TASKS TO COMPLETE:
1. In the biography of Philip Wheeler, which team drafted him, and in what round?
2. Name every team, other than the one that drafted him, that the biography of Philip Wheeler says he also played for.
3. Write the next part of the biography of Philip Wheeler, picking up right after its final sentence.

TEXT SEGMENT:
--

Philip Gregory Wheeler (born December 12, 1984) is a former American football linebacker. He was drafted by the Indianapolis Colts in the third round of the 2008 NFL Draft. He played college football at Georgia Tech.

Wheeler has also played for the Oakland Raiders, Miami Dolphins, San Francisco 49ers, and Atlanta Falcons.

Early years
In 2000, Wheeler, a sophomore, helped lead the Shaw High School football team to win the Georgia High School Association's AAAA Football State Championship. As a senior, he was named as an Honorable Mention All-Region selection by PrepStar and the Atlanta Journal-Constitution named him as a first team Class AAAA All-State selection.

College career
In the 2005 season, Wheeler recorded 65 total tackles, 11.5 tackles-for-loss, 4.5 sacks, four interceptions, eight passes defended, and one forced fumble. In the 2006 season, he recorded 89 total tackles, 14.5 tackles-for-loss, nine sacks, five passes defended, one forced fumble, and one fumble recovery. In the 2007 season, he recorded 89 total tackles, nine tackles-for-loss, six sacks, five passes defended, one forced fumble, and one fumble recovery.

--

DATASET RECORDS:

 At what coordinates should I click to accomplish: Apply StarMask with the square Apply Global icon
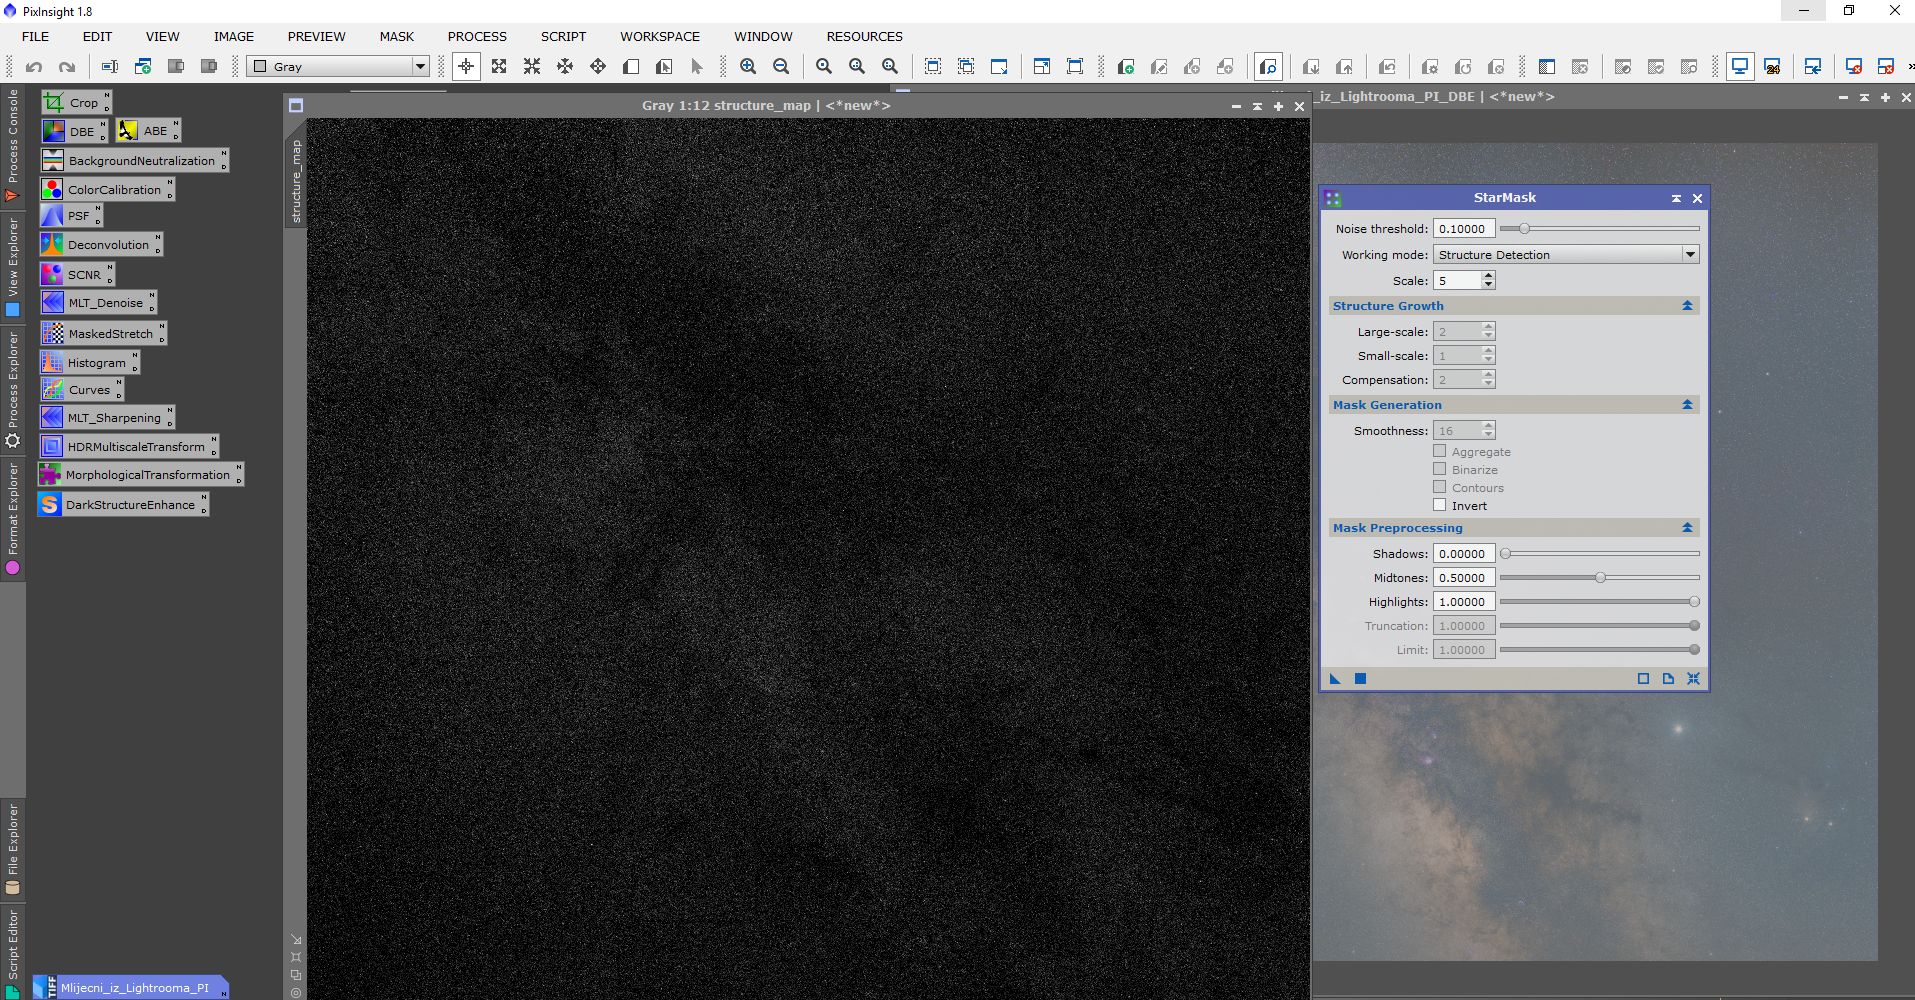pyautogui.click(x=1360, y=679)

--

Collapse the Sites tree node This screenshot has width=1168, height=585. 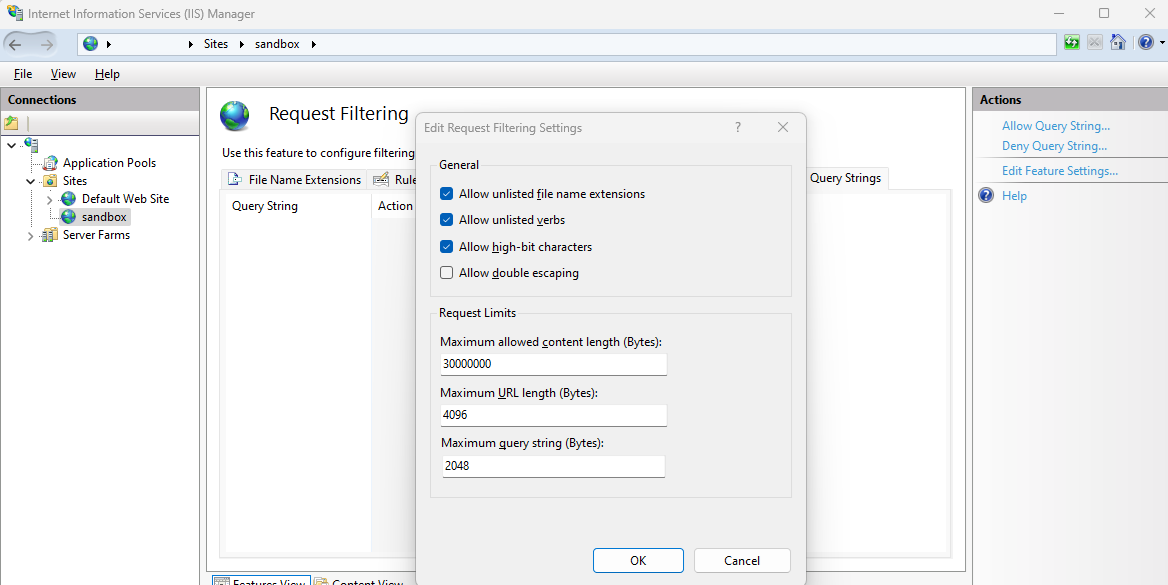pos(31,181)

--

THE ANSWERS:
1. The Indianapolis Colts drafted him in the third round of the 2008 NFL Draft.

2. Oakland Raiders, Miami Dolphins, San Francisco 49ers, Atlanta Falcons

3.
Professional career

Indianapolis Colts
Wheeler was drafted by the Indianapolis Colts in the third round (93rd pick) of the 2008 NFL Draft. He played for the Colts from 2008 to 2011.

Oakland Raiders
Wheeler signed a one-year contract with the Oakland Raiders on March 30, 2012. He had a career year totaling 109 tackles, three sacks, and two forced fumbles.

Miami Dolphins
Wheeler signed with the Miami Dolphins on March 12, 2013 to a 5-year, $25 million deal with $13 million guaranteed. Wheeler was brought in to replace Kevin Burnett. Wheeler was released by the Dolphins on March 10, 2015.

San Francisco 49ers
Wheeler was signed by the San Francisco 49ers on April 30, 2015. He was released by the 49ers on September 4.

Atlanta Falcons
Wheeler signed with the Atlanta Falcons on October 20, 2015.

In the 2016 season, Wheeler and the Falcons reached Super Bowl LI, where they faced the New England Patriots on February 5, 2017. In the Super Bowl, he had one total tackle as the Falcons fell in a 34–28 overtime defeat.

Arizona Cardinals
On July 27, 2017, Wheeler signed with the Arizona Cardinals. He was released on September 8, 2017, but was re-signed a few days later. He was released again on September 15, 2017 but re-signed a few days later, only to be released again on September 25.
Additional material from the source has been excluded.